Kerri Battles the AFI’s Top 100 – #94: Pulp Fiction

1994 was a pretty big year in Hollywood. That was the year that all of your all-time favorite movies were released. It was the year that Andy Dufresne taught us all that hope will set us free. It was the year we all learned that life is like a box of chocolates. Brandon Lee came back from the dead. Brad Pitt was a tortured vampire with a heart of gold. Arnold Schwarzenegger was a secret agent married to Jamie Lee Curtis. Jim Carrey was possessed by a cartoon mask and driving cross-country with  his best friend to find his dream girl. There was that bus that couldn’t slow down, a gate of sorts that took people across the stars, and THERE WERE TWO CAPTAINS OF THE STARSHIP ENTERPRISE IN THE SAME GOD DAMNED MOVIE! Throughout the year, each one of these movies had its moment of being the thing no one could seem to shut the fuck up about. Then October came, and with it, the wide release of Pulp Fiction. Almost immediately, it became the thing that no one would ever shut the fuck up about. Everything that came before it was nothing. Nothing! And with good reason, too.

The fact that you didn’t even remember that this was a respectable sci-fi movie before it was multiple shitty TV shows is merely a testament to Tarantino’s power.

Pulp Fiction is highly and impeccably stylized in this way that is both vibrant and filthy. It’s clever and uncomfortable and, really, just a little bit gross. It’s hard to follow but impossible to stop watching and, in the end, leaves behind the best kind of unanswered questions. It’s innovative and challenging and aesthetically significant and a laundry list of other pretentious adjectives of which places like the American Film Institute `are so very fond. But Pulp Fiction gave more than just itself to the world of movies. The AFI is going to tell you it’s a cinematic masterpiece that’s not to be missed. They’re going to focus on what they, as an audience, got out of Pulp Fiction rather than the gift we, the collective viewing public, received as a result of it. I prefer to look at it the other way around.

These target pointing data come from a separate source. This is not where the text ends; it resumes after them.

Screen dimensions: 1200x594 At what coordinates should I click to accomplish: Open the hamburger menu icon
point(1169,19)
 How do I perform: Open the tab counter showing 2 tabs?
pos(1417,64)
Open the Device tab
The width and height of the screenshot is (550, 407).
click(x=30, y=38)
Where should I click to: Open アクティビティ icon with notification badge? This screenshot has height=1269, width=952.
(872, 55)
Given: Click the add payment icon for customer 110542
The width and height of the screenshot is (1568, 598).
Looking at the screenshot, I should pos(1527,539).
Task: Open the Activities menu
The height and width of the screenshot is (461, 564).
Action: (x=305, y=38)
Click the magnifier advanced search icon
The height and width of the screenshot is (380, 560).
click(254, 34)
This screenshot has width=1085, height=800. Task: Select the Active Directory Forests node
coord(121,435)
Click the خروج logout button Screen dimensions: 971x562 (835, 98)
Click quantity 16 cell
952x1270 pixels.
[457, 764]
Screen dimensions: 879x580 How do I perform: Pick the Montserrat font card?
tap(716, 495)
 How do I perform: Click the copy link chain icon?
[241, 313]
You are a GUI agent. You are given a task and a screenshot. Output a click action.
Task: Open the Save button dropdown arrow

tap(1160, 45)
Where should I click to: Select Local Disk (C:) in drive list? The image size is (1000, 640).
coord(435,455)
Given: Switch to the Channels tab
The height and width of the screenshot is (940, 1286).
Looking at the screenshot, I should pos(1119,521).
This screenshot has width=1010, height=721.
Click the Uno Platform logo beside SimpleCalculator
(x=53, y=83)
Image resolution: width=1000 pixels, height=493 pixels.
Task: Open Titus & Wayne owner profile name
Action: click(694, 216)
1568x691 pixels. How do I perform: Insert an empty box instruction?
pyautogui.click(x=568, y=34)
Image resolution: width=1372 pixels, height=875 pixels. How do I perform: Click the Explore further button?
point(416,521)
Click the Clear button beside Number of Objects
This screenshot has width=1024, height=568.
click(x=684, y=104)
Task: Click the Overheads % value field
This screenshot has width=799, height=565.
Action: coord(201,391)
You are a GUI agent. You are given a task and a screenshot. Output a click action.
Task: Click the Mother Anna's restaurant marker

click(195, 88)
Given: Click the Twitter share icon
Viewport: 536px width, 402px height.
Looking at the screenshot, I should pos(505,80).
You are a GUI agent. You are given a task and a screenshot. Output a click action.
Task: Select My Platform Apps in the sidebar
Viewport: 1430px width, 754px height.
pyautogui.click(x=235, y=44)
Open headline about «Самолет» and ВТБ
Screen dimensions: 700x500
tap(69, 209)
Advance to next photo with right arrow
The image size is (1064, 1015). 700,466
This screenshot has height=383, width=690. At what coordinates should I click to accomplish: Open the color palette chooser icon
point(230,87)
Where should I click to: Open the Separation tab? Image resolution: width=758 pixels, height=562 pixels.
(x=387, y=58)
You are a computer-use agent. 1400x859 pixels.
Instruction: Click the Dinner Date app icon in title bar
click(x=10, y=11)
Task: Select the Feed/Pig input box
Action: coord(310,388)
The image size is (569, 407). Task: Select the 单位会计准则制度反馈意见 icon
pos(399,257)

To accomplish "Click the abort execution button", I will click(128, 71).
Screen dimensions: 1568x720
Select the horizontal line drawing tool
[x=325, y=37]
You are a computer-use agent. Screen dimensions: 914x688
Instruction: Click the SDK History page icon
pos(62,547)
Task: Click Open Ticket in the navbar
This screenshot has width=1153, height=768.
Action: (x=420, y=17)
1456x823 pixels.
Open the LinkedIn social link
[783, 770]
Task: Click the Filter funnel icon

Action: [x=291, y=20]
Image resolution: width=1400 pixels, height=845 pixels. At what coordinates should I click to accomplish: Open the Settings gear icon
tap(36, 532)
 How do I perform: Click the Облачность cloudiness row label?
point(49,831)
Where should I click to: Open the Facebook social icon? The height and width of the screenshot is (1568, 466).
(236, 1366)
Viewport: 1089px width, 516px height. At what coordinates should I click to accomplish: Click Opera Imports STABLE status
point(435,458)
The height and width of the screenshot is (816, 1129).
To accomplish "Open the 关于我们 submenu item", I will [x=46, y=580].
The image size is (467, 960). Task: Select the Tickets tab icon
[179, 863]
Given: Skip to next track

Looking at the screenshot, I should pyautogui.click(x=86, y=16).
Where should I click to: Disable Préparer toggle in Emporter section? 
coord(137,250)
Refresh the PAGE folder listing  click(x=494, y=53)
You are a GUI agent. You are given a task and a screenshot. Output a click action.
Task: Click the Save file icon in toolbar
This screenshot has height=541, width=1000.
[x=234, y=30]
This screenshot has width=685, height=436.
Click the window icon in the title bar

I will give you. One. Motherfucking. Hint

Samuel L. Jackson the person was a fairly successful actor before Pulp Fiction‘s immediate cult status. He probably would have continued along that trajectory without it, too. Thanks to it, though, we have all been blessed Samuel L. Jackson the badass motherfucking persona. If Sam Jackson had never played Jules Winnfield — or hadn’t played the ever-loving fuck out of the role the way that he did — the universe would have been altered and fandom as we know it would never exist. Mr. Jackson would probably never have gone on to be cast in a slew of roles that can best be described  as “men not to be fucking trifled with.” During these years, he also obviously discovered a latent connection with The Force, because he was able to use his Jedi Mind Trick on the feeble minded human-turtle hybrid, George Lucas. You see, Mr. Jackson was cast as the smoothest, coolest Jedi at the Academy simply because he mentioned off-hand in an interview that he would love to work with Lucas on a project.

And when have you ever seen a purple light saber before this??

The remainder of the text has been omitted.